EU lawmakers voted overwhelmingly on March 26 to abolish the practice of seasonal time change across the bloc in 2021 -- two years later than initially proposed by the EU executive.
Clocks are currently being moved forward by an hour in spring then back again in the fall. Many member states instituted the practice during the 1970s oil crisis to save energy. Since 1996, all EU countries have changed their times simultaneously.
The European Parliament voted 410-192 to end the practice of seasonal time shifts. However, lawmakers haven't ruled on whether summer or winter time should be adopted. The proposal now goes to EU member states for further negotiations.

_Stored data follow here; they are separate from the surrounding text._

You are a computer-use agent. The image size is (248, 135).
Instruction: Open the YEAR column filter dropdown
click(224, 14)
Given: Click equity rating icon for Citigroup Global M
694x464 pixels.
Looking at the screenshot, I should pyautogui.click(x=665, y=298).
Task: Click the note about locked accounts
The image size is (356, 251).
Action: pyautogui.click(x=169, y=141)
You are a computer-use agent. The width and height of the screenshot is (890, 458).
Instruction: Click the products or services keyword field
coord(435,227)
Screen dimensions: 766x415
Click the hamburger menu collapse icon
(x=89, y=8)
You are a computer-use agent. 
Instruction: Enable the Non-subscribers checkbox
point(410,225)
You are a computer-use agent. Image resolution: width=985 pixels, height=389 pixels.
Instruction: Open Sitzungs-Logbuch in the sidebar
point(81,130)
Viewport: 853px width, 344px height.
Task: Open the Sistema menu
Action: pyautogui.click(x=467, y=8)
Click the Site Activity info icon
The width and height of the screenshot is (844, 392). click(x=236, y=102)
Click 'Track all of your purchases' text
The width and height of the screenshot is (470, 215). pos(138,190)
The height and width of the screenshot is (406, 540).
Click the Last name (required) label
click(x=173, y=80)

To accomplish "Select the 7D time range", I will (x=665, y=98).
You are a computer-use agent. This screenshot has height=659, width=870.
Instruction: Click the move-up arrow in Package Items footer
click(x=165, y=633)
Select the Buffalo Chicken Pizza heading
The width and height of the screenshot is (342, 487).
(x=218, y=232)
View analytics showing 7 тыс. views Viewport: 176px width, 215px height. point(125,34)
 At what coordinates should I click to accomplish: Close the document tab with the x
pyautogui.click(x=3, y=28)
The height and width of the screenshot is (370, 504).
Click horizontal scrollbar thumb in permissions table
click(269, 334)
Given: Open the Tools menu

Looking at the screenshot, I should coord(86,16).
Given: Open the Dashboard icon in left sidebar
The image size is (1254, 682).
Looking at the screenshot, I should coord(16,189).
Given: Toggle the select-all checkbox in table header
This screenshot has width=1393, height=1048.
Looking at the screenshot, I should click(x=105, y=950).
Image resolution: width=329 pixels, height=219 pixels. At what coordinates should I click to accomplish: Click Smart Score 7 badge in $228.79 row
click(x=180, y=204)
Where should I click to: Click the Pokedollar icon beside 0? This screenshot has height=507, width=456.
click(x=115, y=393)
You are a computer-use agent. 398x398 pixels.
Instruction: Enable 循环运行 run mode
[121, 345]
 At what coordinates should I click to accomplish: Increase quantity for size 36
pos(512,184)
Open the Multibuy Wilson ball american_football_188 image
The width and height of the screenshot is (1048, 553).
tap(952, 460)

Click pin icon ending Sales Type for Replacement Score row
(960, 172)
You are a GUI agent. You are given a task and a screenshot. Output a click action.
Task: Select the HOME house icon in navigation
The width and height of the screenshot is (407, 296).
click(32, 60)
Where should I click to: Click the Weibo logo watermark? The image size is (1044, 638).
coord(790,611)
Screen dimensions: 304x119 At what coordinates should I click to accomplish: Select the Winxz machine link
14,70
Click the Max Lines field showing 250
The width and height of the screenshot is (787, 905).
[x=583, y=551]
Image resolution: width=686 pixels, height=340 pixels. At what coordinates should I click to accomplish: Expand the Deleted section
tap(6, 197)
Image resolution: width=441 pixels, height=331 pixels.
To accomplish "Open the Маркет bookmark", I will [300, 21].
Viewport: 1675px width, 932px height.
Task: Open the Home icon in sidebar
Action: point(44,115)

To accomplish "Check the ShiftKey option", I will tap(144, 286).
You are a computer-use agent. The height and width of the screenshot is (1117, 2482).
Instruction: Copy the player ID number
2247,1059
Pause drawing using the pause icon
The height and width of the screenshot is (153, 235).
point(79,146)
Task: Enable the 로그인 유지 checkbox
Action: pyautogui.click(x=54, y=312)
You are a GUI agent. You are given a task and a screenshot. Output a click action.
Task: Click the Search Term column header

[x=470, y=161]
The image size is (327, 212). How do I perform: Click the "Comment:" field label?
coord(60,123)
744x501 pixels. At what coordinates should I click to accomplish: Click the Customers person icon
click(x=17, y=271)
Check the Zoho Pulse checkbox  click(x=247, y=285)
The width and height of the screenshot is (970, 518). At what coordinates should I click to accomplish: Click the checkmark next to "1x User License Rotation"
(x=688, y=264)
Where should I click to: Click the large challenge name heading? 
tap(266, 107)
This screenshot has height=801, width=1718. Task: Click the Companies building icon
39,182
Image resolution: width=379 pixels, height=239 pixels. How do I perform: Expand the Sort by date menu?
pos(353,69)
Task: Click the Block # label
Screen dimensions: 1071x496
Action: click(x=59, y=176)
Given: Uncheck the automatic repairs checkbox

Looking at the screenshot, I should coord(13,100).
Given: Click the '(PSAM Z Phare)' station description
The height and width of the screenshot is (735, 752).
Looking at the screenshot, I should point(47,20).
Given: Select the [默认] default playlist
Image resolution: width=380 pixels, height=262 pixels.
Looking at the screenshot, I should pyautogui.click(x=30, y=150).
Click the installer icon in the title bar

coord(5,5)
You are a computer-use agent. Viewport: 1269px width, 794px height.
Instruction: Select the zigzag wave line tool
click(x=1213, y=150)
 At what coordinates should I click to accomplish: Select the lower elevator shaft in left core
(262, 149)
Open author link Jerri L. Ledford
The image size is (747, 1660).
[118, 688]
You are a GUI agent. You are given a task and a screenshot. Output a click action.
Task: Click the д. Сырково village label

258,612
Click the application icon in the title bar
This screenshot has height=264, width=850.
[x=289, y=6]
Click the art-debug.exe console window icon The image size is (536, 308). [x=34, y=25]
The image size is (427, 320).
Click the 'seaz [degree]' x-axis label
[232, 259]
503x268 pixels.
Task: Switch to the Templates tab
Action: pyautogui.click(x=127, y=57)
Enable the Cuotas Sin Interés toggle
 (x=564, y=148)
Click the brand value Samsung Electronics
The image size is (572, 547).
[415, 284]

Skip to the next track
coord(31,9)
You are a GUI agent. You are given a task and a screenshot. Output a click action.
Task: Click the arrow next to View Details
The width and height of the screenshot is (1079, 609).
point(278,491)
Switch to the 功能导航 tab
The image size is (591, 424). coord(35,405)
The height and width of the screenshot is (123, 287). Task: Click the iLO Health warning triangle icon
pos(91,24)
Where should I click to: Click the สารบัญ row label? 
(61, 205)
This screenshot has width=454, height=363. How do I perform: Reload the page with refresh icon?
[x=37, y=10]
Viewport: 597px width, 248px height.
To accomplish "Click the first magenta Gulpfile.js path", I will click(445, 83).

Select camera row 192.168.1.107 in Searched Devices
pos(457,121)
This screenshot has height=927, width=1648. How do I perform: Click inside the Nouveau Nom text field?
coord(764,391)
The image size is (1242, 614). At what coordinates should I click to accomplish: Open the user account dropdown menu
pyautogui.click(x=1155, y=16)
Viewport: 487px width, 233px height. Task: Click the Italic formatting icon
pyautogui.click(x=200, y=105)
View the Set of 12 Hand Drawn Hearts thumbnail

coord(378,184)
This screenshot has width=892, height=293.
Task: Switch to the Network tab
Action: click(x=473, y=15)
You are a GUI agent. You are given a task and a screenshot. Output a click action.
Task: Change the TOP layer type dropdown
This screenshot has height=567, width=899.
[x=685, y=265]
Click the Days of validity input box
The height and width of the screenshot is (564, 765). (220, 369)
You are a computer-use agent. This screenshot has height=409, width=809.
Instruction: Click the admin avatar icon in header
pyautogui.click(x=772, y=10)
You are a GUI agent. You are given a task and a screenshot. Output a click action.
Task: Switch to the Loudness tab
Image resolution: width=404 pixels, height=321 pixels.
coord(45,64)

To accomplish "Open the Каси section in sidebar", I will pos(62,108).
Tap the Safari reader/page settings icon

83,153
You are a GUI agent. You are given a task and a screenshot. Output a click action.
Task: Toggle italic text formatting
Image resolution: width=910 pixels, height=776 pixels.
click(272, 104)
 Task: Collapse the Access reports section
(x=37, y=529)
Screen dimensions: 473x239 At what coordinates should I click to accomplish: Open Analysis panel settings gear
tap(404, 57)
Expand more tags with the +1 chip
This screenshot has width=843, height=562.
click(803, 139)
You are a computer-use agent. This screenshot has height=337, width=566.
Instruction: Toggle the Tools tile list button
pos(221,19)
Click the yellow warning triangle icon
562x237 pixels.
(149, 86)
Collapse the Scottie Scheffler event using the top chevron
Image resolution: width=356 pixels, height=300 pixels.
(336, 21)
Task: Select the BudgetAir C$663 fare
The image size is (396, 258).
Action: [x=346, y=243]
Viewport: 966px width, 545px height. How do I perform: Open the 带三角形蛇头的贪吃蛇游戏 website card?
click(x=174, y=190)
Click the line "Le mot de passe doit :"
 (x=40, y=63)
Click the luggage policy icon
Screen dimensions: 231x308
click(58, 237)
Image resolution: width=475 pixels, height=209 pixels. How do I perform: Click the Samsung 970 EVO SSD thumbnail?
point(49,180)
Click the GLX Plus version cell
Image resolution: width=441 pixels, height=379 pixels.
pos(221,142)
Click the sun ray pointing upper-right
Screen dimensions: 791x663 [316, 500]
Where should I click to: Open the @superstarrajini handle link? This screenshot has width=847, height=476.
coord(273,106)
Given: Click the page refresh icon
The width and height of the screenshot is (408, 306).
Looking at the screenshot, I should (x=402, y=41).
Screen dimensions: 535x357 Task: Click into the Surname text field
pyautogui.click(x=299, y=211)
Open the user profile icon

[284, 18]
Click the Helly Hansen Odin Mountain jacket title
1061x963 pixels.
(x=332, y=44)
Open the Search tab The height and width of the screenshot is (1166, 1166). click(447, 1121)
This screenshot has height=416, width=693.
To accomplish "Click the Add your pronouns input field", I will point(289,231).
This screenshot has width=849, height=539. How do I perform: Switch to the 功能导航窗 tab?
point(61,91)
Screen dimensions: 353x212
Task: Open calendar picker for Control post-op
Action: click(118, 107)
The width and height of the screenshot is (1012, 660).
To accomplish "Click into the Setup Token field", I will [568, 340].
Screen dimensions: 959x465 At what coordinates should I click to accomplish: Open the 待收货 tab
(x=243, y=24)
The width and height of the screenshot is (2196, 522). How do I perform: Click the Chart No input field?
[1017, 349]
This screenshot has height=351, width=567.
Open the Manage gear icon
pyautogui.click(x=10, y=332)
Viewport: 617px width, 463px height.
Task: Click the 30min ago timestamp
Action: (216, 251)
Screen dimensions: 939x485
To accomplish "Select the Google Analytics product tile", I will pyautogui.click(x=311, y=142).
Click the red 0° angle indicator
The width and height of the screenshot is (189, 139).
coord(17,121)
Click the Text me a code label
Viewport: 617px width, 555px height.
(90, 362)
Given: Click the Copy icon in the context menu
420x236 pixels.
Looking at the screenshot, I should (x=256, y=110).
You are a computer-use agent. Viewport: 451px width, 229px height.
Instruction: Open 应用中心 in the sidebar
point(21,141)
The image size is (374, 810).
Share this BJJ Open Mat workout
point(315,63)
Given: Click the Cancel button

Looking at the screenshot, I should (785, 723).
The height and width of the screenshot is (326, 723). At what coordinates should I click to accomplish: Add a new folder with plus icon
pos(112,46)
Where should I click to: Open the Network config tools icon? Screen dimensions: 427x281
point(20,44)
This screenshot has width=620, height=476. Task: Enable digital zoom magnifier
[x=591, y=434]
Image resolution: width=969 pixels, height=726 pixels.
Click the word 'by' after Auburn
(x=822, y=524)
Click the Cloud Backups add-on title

The European Commission in September proposed scrapping the time change after an EU-wide opinion survey showed a large majority -- 84 percent -- in favor of doing so.
If the original proposal had passed, clocks would have been set forward for the last time this week, with member states then choosing whether to stick to permanent summer time or switch back in October to permanent winter time.
A parliamentary report said scientific studies link time changes to various diseases while no notable energy savings are made anymore as new technologies make inroads and new ways of living are being adopted.
The practice is also observed in the United States, where legislators have tried unsuccessfully to abolish it.
Russia in 2011 switched to permanent summer time, then shifted to permanent winter time in 2014 after public complaints.
With the exception of Europe and North America, most other countries do not adjust their clocks.